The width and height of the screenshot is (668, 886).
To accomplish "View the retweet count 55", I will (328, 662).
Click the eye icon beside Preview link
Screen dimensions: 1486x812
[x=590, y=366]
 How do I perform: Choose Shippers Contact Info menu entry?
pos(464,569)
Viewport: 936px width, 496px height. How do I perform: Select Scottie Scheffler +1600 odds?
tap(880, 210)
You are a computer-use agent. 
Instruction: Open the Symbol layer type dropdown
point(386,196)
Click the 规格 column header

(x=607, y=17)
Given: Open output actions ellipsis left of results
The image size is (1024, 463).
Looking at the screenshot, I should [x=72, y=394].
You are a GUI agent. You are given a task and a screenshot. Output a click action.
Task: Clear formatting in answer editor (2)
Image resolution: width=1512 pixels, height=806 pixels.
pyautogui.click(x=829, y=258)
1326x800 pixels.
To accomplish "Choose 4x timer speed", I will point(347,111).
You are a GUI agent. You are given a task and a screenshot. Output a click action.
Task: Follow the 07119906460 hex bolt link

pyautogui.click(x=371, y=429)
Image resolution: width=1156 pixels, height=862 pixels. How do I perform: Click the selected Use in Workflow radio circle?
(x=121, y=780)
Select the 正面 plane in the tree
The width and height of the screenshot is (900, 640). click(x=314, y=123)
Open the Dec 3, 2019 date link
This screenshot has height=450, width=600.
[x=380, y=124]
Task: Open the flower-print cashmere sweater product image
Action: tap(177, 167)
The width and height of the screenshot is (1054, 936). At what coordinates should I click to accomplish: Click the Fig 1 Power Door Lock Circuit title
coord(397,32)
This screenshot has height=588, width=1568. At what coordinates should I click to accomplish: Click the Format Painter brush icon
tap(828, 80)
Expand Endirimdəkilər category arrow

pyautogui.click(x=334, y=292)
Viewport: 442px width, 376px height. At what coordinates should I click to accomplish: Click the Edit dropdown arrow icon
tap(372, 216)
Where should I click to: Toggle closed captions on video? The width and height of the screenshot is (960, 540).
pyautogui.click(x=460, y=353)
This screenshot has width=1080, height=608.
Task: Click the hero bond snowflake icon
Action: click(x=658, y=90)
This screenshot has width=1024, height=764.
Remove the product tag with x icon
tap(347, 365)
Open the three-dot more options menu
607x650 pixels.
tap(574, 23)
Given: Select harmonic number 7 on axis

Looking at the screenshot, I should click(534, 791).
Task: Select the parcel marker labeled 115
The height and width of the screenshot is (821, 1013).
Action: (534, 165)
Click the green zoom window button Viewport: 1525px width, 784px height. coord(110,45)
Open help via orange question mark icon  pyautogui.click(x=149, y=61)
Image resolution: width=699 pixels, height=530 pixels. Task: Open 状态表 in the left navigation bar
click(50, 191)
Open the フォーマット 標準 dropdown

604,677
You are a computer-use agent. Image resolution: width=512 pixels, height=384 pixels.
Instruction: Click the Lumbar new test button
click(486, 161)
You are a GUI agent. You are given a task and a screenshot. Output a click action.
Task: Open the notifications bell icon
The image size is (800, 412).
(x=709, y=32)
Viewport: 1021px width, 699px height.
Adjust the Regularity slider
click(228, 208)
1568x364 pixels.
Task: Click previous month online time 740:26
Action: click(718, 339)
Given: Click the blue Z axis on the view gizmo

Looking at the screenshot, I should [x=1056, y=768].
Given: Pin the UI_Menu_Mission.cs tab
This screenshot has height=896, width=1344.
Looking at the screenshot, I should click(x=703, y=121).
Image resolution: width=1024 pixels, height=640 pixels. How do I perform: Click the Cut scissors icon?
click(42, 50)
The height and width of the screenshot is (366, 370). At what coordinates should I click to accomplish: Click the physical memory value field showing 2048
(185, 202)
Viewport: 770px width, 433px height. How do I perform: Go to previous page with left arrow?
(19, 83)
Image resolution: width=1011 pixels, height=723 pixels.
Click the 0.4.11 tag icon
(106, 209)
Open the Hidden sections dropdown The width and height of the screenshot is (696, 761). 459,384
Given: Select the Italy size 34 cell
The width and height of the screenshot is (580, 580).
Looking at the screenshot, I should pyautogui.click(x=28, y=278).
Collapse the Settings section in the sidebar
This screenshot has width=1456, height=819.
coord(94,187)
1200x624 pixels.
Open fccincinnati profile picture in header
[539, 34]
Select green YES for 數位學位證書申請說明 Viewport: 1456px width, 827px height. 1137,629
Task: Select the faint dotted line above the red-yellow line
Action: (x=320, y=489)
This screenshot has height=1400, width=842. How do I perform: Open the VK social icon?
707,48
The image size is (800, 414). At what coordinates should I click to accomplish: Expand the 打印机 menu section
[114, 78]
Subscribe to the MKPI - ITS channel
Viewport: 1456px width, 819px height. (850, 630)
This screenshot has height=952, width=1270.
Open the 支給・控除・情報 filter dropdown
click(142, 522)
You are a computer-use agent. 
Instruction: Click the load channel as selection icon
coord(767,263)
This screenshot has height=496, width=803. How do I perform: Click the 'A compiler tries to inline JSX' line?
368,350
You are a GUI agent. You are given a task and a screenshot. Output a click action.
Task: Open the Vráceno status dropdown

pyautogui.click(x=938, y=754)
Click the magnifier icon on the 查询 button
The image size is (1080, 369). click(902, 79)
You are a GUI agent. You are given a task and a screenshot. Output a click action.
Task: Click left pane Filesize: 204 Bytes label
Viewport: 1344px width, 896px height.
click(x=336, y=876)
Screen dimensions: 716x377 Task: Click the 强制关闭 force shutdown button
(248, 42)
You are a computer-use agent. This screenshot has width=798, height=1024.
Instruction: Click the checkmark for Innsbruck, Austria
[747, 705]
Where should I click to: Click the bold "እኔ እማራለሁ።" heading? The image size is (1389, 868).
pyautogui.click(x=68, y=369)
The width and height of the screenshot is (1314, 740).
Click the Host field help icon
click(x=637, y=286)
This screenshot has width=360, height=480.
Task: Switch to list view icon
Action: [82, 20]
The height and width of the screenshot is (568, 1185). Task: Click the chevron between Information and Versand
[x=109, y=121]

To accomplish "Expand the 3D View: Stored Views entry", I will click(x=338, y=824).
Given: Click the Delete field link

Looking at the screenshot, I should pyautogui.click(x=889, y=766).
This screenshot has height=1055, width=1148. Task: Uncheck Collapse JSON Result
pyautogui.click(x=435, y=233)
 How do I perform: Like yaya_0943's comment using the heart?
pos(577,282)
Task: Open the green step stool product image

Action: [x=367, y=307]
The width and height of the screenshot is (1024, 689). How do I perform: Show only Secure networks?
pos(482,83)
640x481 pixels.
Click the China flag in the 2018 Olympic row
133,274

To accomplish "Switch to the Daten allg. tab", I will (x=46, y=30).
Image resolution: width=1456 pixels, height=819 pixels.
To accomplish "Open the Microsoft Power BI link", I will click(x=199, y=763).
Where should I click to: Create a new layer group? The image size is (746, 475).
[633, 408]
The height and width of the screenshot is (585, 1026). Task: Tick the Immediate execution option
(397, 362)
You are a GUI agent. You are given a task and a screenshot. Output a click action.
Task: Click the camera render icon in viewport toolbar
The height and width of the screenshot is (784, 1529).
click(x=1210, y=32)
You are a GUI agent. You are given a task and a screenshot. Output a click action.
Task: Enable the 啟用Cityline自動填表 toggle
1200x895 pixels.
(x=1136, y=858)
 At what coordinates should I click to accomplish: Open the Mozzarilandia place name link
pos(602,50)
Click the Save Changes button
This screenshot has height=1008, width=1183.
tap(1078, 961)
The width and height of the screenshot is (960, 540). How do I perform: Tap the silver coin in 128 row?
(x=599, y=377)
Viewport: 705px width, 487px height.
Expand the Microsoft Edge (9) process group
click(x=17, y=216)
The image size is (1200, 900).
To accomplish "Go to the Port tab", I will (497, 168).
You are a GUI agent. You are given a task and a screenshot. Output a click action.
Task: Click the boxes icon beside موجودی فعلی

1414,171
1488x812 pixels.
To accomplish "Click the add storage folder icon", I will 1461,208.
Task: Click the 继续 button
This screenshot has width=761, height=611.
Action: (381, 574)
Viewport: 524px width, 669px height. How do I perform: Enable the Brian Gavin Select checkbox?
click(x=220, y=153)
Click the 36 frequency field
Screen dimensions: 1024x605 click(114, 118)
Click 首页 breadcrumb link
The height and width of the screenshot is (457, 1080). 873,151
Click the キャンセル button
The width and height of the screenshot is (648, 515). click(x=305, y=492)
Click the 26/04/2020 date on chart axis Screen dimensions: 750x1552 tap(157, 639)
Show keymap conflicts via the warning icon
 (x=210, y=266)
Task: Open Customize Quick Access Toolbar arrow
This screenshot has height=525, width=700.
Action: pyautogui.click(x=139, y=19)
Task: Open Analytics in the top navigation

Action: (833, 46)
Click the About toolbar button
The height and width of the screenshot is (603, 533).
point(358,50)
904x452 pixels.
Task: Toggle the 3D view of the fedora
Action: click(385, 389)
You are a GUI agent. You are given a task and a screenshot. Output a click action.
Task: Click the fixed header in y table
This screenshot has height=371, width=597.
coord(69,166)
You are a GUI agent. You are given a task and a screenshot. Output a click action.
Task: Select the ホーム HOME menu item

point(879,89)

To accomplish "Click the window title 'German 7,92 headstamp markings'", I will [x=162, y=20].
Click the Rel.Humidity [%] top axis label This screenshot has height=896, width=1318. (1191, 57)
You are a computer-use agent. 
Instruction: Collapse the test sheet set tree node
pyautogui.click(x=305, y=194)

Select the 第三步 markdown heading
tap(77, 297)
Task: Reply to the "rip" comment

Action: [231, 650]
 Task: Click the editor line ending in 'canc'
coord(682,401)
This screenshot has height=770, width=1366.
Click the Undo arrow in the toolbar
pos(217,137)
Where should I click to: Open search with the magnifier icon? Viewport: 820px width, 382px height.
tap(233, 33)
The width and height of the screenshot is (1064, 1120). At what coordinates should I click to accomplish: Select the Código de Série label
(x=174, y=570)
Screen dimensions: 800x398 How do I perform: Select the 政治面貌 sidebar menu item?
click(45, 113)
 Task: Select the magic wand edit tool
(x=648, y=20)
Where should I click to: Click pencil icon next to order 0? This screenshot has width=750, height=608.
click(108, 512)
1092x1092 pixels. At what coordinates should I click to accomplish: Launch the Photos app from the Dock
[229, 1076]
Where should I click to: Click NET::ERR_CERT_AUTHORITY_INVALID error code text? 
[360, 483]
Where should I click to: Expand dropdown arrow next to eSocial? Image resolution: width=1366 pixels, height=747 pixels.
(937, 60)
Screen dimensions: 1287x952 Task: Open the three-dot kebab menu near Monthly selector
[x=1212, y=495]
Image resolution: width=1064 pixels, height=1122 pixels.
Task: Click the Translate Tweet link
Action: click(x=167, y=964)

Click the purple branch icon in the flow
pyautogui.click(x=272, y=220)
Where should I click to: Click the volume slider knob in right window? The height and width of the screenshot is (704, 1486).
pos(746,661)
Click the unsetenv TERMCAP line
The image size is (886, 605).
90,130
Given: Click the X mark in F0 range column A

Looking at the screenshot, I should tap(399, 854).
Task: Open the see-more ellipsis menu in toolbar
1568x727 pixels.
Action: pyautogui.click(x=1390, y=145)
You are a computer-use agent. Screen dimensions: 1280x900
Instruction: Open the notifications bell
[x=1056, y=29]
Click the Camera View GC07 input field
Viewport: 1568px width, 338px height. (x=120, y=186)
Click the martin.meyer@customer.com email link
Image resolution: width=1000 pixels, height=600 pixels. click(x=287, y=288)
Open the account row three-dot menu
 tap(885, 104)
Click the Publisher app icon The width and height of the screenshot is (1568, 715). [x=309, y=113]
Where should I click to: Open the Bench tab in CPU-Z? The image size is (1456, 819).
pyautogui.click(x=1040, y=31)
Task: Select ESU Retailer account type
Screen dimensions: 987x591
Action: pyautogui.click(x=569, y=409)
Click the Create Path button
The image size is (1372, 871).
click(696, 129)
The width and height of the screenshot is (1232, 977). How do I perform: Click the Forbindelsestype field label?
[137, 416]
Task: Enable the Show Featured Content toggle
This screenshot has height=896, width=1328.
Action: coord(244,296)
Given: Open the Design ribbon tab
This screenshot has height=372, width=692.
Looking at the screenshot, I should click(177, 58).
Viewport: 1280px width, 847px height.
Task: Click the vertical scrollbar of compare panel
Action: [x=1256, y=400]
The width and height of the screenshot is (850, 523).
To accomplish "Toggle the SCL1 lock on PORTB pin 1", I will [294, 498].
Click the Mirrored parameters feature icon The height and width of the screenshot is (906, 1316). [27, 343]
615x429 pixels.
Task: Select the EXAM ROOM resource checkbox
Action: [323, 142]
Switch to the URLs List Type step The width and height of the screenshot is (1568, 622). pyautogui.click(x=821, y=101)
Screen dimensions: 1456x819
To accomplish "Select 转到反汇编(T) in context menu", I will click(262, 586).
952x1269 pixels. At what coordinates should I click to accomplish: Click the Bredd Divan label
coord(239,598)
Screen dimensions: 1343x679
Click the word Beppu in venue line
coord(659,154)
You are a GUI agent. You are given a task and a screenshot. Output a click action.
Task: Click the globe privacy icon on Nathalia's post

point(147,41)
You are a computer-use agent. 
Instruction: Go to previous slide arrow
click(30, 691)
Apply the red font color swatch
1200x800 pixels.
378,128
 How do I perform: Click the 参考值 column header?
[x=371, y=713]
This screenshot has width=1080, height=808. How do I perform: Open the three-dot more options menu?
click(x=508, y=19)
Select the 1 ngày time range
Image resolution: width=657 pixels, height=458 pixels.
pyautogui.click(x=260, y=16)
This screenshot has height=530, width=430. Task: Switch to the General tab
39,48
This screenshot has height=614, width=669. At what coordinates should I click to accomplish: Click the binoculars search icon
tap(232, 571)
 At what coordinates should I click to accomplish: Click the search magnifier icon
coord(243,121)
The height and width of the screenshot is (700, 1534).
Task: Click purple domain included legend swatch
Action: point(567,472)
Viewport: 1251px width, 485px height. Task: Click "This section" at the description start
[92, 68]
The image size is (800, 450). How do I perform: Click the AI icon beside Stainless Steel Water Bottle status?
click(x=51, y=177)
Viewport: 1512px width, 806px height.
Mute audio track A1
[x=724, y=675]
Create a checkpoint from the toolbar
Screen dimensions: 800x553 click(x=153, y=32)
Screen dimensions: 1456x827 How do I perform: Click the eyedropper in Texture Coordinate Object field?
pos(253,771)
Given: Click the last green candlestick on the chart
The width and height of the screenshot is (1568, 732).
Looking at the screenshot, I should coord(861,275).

== Directions for this task ==
Quote the entries verbatim, starting at the very first line and ending at the line that contains "pos(464,569)", with both of those lines included.

== Task response ==
The width and height of the screenshot is (668, 886).
To accomplish "View the retweet count 55", I will (328, 662).
Click the eye icon beside Preview link
Screen dimensions: 1486x812
[x=590, y=366]
 How do I perform: Choose Shippers Contact Info menu entry?
pos(464,569)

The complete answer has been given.